In order to help develop this skill, be sure to teach your students about the various parts of speech and the role that different types of sentences (declarative, descriptive, inquisitive, etc.) play in writing.

Once students have a firmer grasp on composing clear sentences and paragraphs, they can begin learning about different types and genres of writing. To communicate effectively, students should be able to write in different styles and tailor their messages to an appropriate audience.

For example, if a student is writing a short story, the work should include aspects like a setting, plot, dialogue, character descriptions, and a resolution or ending. A research essay should include a thesis statement, facts, supporting arguments, and citations—while a persuasive essay should also include appeals to logic or emotion that would be out of place in a more academic piece of writing.

Experienced writers will tell you that above all else, writing is rewriting—which means that the first draft of anything is very rarely what should make it out into the world. Truly quality writing is born in the revision process, and thus, the ability to edit and rewrite is perhaps the most important basic writing skill of all that kids should learn.

The need to edit and rewrite a piece of writing might sound like extra work to kids, but it can actually make the overall process of writing much easier. Knowing that you will go back later to edit a piece can be freeing, as it removes a lot of the pressure to make it perfect from the beginning.

Instead, kids can simply begin pouring their ideas out on the page and see where their pens take them—and then they can go back, step-by-step, to make corrections and improvements to further develop their writing.

Some Basic Writing Skills Benefits

At a young age, kids learn easily through various tools and developmental teachings. Using imaginative reasoning, rather than sitting them down in front of the chalkboard is a superior teaching method.

For example, using flashcards with pictures, fun books, and videos, as well as different color pens and pencils to teach children about grammar rules or sentence structures, are all great options to use with young kids. Due to their shorter attention span, the basic writing skills that are taught must be easy to grasp and understand.

Creative writing should also be a part of the education kids receive relative to basic writing skills. Imagination and creativity are not only going to help them develop their writing, but they will also help kids engage more in learning this valuable life skill. Having children create characters, scenes, plots, or an imaginative storyline as part of their learning experiences will help them to engage more deeply in the process of learning to write.

Proper writing structure, sentence formation, punctuation, paragraph breaks, sentence breaks, and other basic writing skills must be taught to children.
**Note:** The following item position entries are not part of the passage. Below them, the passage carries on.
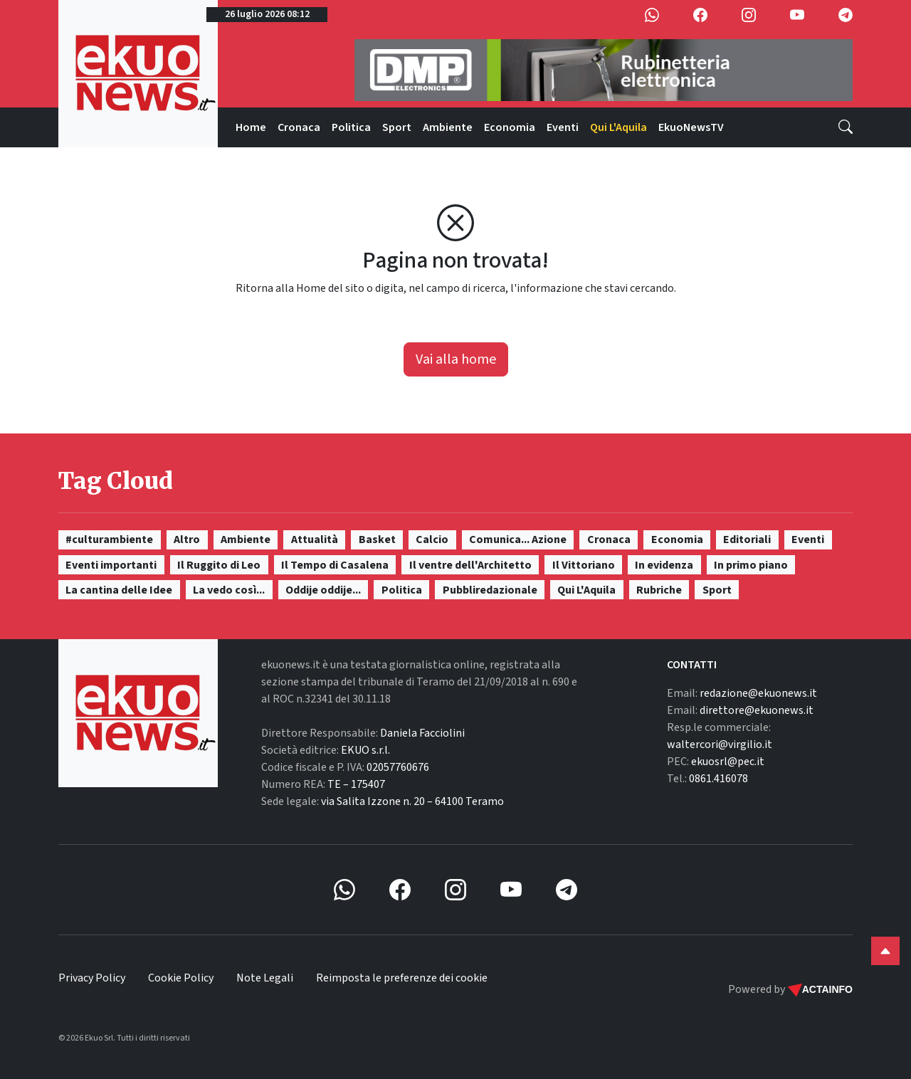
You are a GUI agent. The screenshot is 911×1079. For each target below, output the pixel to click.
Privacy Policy (91, 978)
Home (251, 127)
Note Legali (264, 978)
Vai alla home (456, 359)
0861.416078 (718, 778)
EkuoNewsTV (691, 127)
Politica (351, 127)
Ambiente (448, 127)
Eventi (563, 127)
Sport (396, 127)
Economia (509, 127)
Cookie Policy (181, 978)
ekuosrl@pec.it (727, 761)
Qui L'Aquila (618, 127)
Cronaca (299, 127)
To do so, the use of games is a great tool for teachers or parents to use. Fun is a great way to teach kids the most basic writing rules that are required as they develop their writing mastery.

No matter how you choose to teach kids to write, it is best if you start as early as possible. The sooner the better if you ask us! Additionally, when you start with fun, basic, and imaginative learning tools kids are going to be more inclined to engage in learning basic writing skills.

Whether it is at home or at school, using fun teaching methods to get the most basic writing skills down is the best way to start when you are teaching basic writing skills to kids.